The French were recently outraged when an upscale British restaurant guide failed to include any French eateries in its Top Ten list. Jean-Claude Ribaut, a restaurant critic from Le Monde, called it a "farce" and "a swindle." Some critics have chalked this up to Anglo-Frankish rivalry, but the English long ago welcomed French cuisine, and the recent criticism of French culinary standards isn't limited to the English. For some time, restaurant rankings sympathetic to the French have come under attack from more globally minded food critics.
French cuisine, a marriage of science and art, has long been considered the standard of fine dining. In fact, French cuisine, in many respects, is fine dining -- at least in the Western world. The French so established culinary standards that no other country in the West remains untouched by French techniques and traditions.

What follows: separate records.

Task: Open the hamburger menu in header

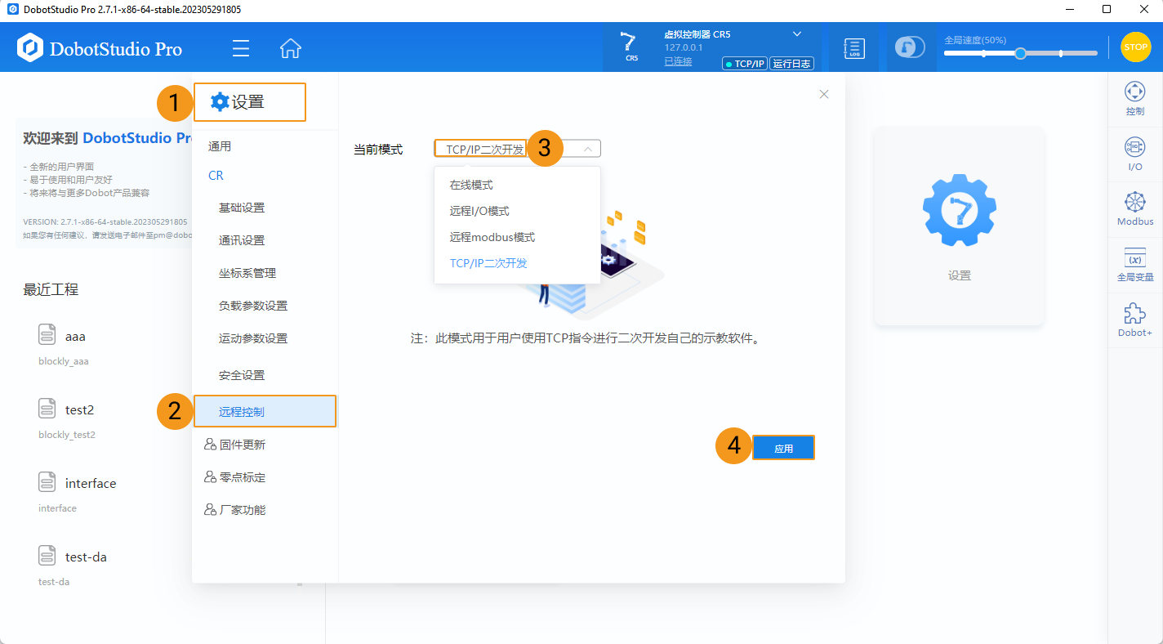Action: [x=240, y=48]
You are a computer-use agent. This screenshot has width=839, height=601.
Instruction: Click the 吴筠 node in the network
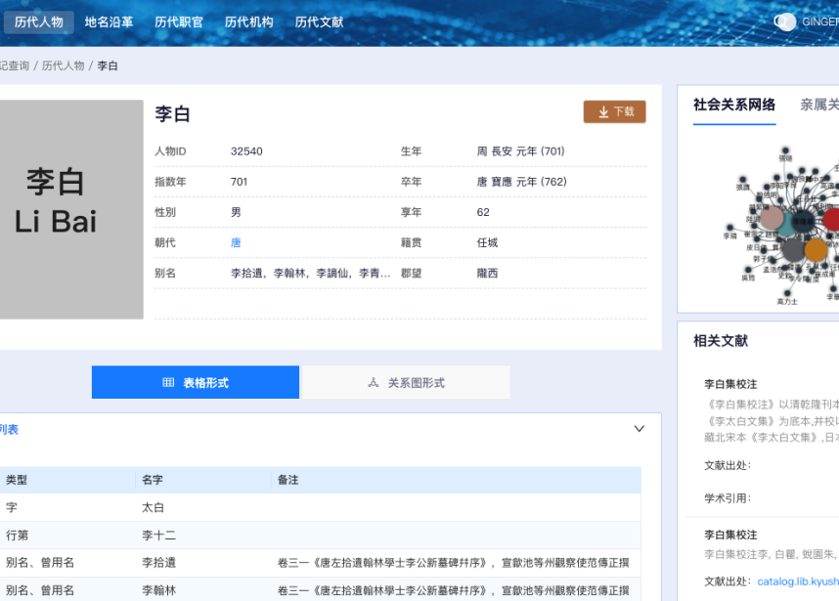coord(747,270)
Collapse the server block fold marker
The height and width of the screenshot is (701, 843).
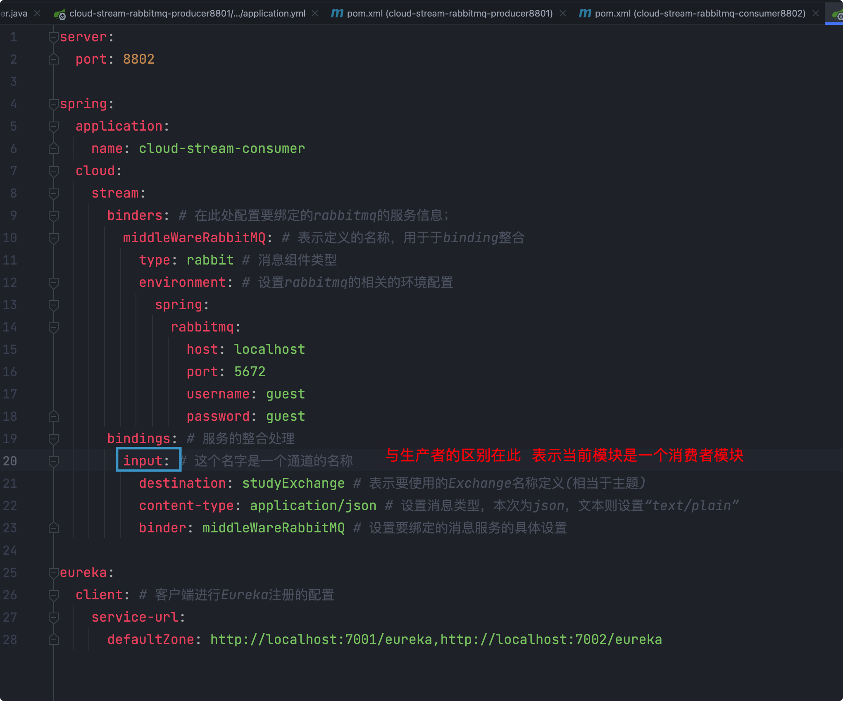point(53,37)
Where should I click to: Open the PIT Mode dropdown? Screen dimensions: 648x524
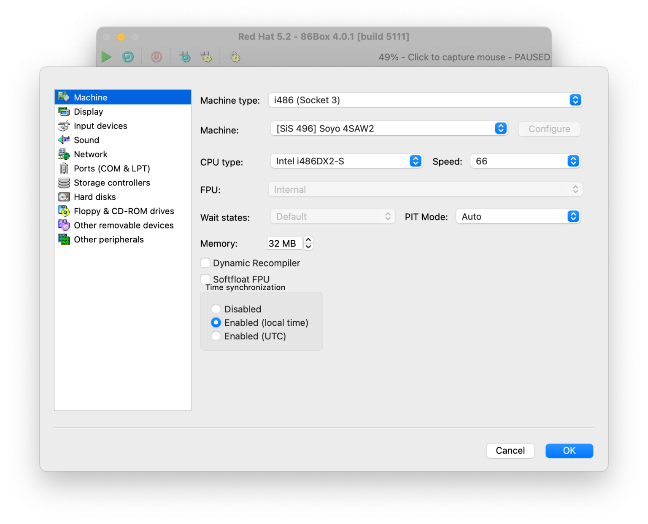click(518, 217)
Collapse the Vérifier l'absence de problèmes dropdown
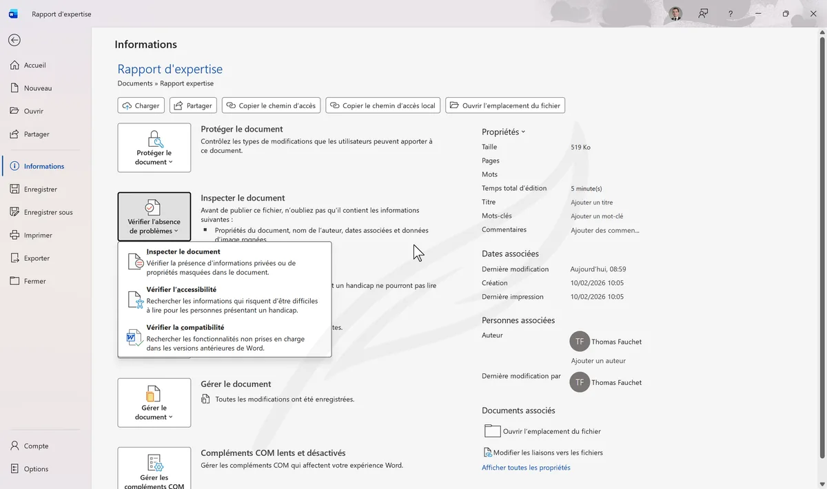 [154, 216]
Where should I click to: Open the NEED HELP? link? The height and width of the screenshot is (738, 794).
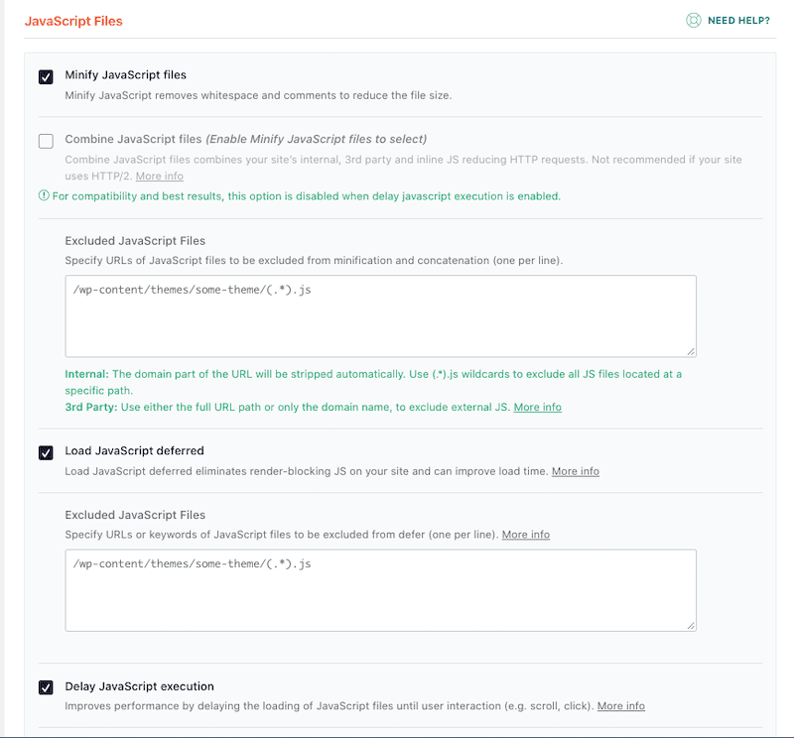pyautogui.click(x=738, y=20)
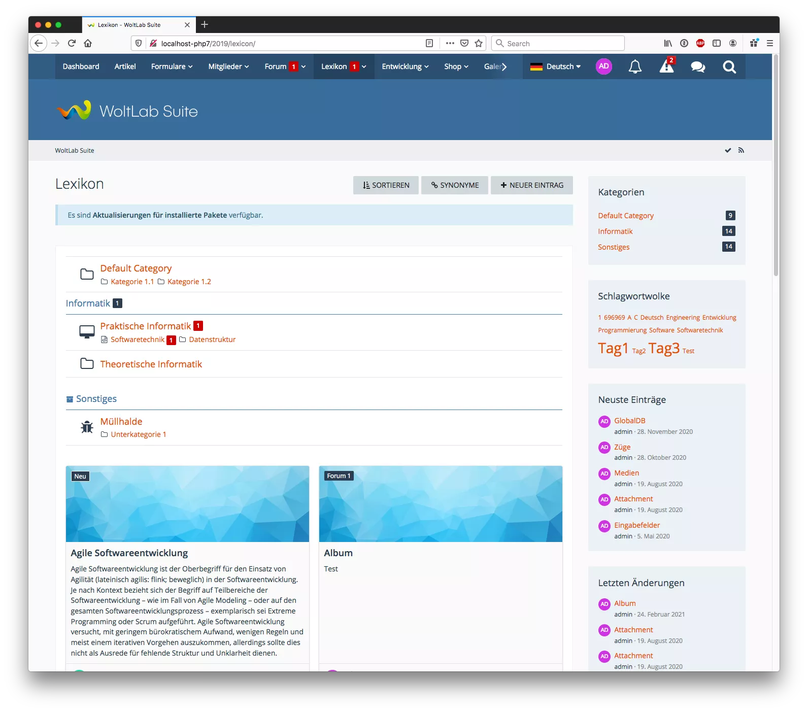Screen dimensions: 808x712
Task: Open the Shop dropdown menu
Action: point(456,66)
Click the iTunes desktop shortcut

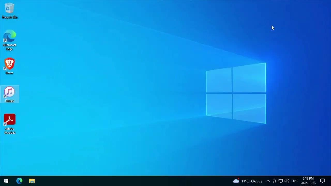pyautogui.click(x=10, y=94)
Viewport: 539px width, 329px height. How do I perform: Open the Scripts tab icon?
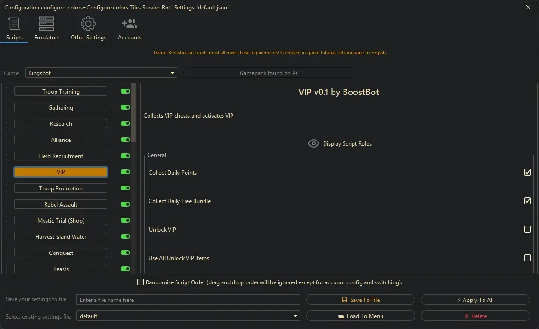[14, 24]
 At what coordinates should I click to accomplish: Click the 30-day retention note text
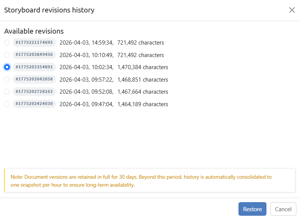[x=141, y=181]
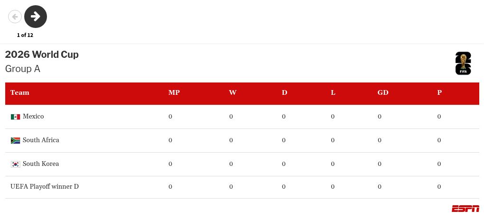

Is it thus unsurprising that the influential Michelin and Mobil Travel (now the Forbes Travel) restaurant guides have given preference to French restaurants? Regardless, this understandable bias (especially considering that Michelin itself is French!) often comes under scrutiny. The New York Times and others have repeatedly criticized Michelin for its bias in favor of French restaurants. The UrbanSpoon, complaining about the lack of "ethnic diversity" in the Michelin rankins, notes that only one Chinese, one Indian, one Latin American and one Thai restaurant have received Michelin stars. The underlying narrative seems to be that European cuisine must make way for the dishes of Africa, Asia, India, and Mesoamerica.
Although political correctness can easily be attributed to multiculturalism and anti-Western tendencies, this phenomenon seems to have an underlying biological basis as well. Simply, French cuisine possesses a high dairy content, and most of the world is lactose intolerant.
Only Europeans (and a handful of others) have evolved the genetic disposition for lactose tolerance. As stated at the website Food Reactions:
The prevalence of primary lactose deficiency varies according to race. In a review by Gudmand-Hoyer E in published on The American Journal of Clinical Nutrition (1994), it is lowest in Scandinavia and Northwest Europe (3-8%) and close to 100% in most of Southeast Asia.
Based on estimates, those with a high degree of lactose tolerance (where lactose intolerance is 30 percent or less) include most of those of European ancestry and a handful of others. Those with lactose intolerance levels at 40 percent or more include Africans, Amerindians, Asians, Indians, et al.
While it's perfectly understandable that most people around the world wouldn't want to eat something their bodies cannot comfortably digest, it'll be catastrophe if the West altered its own standards to please the lactose-intolerant Rest. Will French cuisine be the next casualty of multiculturalism? Many are already quite sensitive about this Western injustice, even going so far as to say that "lactose intolerant" is a "racist slur."